Monday, February 22, 2016

On the effort and sacrifice of editors

  
          My first full-length poetry collection is coming out this summer, and just the other day, my second full-length collection was accepted by a publisher. At age forty-seven, with two forthcoming books, I couldn’t be happier to embrace my unusual status as both a midlife and an emerging poet.
The fact is, I spent a dozen years publishing other people’s work instead of my own. As the editor-in-chief of a major journal, I made many good professional contacts and built some friendships in the field, but an unexpected effect was that my relationships with other editors made submitting awkward. I didn’t want even a sniff of quid pro quo where my poems were concerned; instead, I wanted them to get by on their own merits. During these years, for the most part I didn’t attempt to publish in journals, and I certainly didn’t pursue a full-length book. I did, however, publish two chapbooks, one with the Wick Poetry Series at Kent State University and the other with the independent press Winged City. I’m very proud of both of those skinny books.
            Serving the broader literary community made life varied and fun and meaningful for me during my editor-in-chief years, but I can’t deny that doing so held me back a good bit. Sure, some editors are content to reap the benefits of connections to publish their own work and gain a following. And still others do the same hard work that all submitters do and are left to question the source of the progress they make. I skirted both of these ethical quandaries by just biding my time.
            In a previous post, I raised the question of cronyism in the publishing field. It strikes me as a significant problem. Today, though, I want to highlight the sacrifice that editors make. Obviously, I’m candid about my own self-sacrifice (yay, me), but many editors are quiet on the point. They do their work, both editorial and creative (few editors are not also writers themselves), and they are quiet about the personal cost.
            Editors are often criticized—even here. I pick apart their rejection language, as if forgetting the times that I sat in front of a computer and labored over the verbiage of a just-right rejection slip. Sometimes they fail to deliver the critical message and bypass the whole “we’re rejecting this” part of the note (yesterday’s blog post gave an example of this). Sometimes they appear to whinge over their own extreme effort, perhaps forgetting that it takes less than half a minute to reject terrible writing.
            Editors are also viewed with extreme suspicion by submitters. Are they taking work from the submission pool or just soliciting famous names? Are they really considering work or just rejecting it unread? Do they ignore the unpublished or the bookless? Do they have something against men, or women, or people of color, or certain aesthetics?
            Certainly, many do have an aversion to certain people or certain types of work. (The latter is part of the job—pursuing an editorial aesthetic is perfectly valid, provided it is communicated openly with would-be submitters and it does not stem from cultural bias.) But I suspect that most editors are receiving work on its own terms and trying to do the best they can by using their own judgment.

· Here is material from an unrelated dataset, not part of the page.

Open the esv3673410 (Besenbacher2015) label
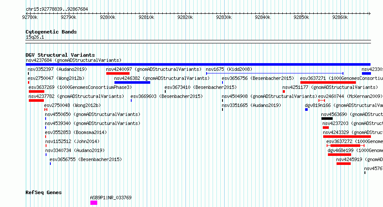383x207 pixels. [x=201, y=87]
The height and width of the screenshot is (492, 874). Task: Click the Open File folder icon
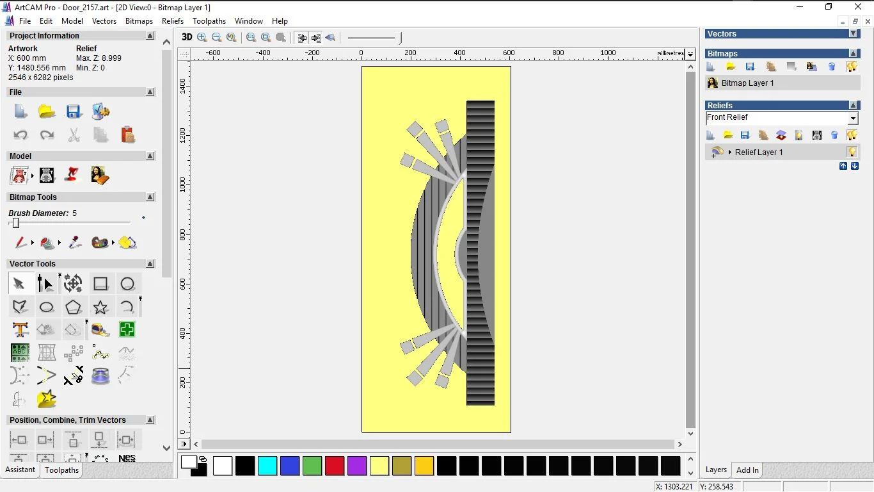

Cultural biases creep in and are examined and dealt with, if an editor is worth her salt.
            But editors have a big job, and a vital one. They must consider submissions—more and more all the time. They have to raise money for publication from a potential audience (mostly writers) that resents being approached with a subscription offer or a donation solicitation. They do all of this while under a curtain of suspicion from submitters whose default position is to doubt editors’ ethos. And as a reward, a majority of these editors get paid … nothing at all.
            In the final assessment, I’m glad I waited until after my term as an editor concluded to pursue my own publishing goals. Editing was a labor of love, and I treasure the friendships that came from that period in my life. All in all, though, I’m glad to be where I am now—slowly but surely making my way, without any sense that I owe anything to anyone.

I did my time on the other side of the transom, and I’m proud to have served. Now I get to embrace my new life—as a published poet. It has been a long road, and often a difficult one, but I’m so glad to have ended up right where I am.